Have we felt guilty about sending our children to boarding school? Yes! Have we missed them? Yes! Do the positives outweigh the negatives? Yes! Would we do it again? Yes!
Colonel Alex Potts and Anna Potts are very happy with Hanford School, the school they have chosen for their three daughters
While living in Scotland and having a blissful family time, we knew that with our next posting, boarding school would be a major factor in giving our girls the educational stability they needed. We have three daughters and although our eldest Mary was only eight at the time, she would then be starting her third school so we had already experienced moving schools. It is not an easy process however lovely the new school is. Dealing with change was difficult for our children, particularly saying goodbye to established friends before starting all over again somewhere new.
So we took the big decision to look at boarding schools and we were recommended Hanford by a fellow army friend of my husband Alex. Setting off from Scotland to look at a number of schools we visited a handful but on arrival at Hanford it was obvious this was the school for our family. It has a beautiful setting, with ponies, chickens, walled gardens full of flowers, happy children running around and a real sense of home, but on a slightly larger scale. Hanford is hidden in the Dorset countryside, set mostly in a fascinating Jacobean Manor house with an ethos based on cherishing childhood. The school seeks to nurture simple family values including kindliness and good manners, as well as developing the confidence that comes through success in both academic work and play, focusing firmly on drawing the potential out of the individual girls. I can honestly say it does just that.
Six years on, Mary and Ella have left and Phoebe has just started Year 4. I have become a Governor and am involved more than I ever imagined I would be. The school has added something to all of our lives and all the grandparents have been taken by its unique charm.
The school really does look after the individual with its small class sizes and talented teachers. The girls genuinely don't realise how hard they are working. They have all secured places in their preferred schools, with an abundance of scholarships to boot, as well as enjoying outstanding academic, sporting and musical results. All done while still being able to go for their early morning pony rides, clambering up the Cedar tree (all branches named), gardening, handwork, but above all allowing them to cherish their childhood.

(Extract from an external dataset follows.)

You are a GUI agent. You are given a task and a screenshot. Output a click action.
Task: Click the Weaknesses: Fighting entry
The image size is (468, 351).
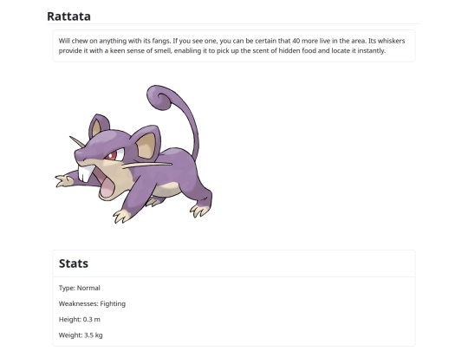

We ask Mary and Ella what they miss about Hanford and there is an endless list focusing on friends, teachers, ponies, dares, committees, rollerblading, plays, music, art and sport. Both girls sit there with huge smiles on their faces knowing that Phoebe's adventure is just beginning. Phoebe couldn't be happier – sadly for her Mummy! It is her third school and Alex and I really appreciate how important it is to select the right school to support our nomadic lifestyle. The girls would have really struggled without the stability and continuity that a boarding school provides. It's a huge decision sending your children away to school but one that is made easier for us knowing that Hanford's staff are looking after them and the children are truly happy. We owe much to Hanford and I'm in a very lucky position of being able to help secure its future for other families in years to come.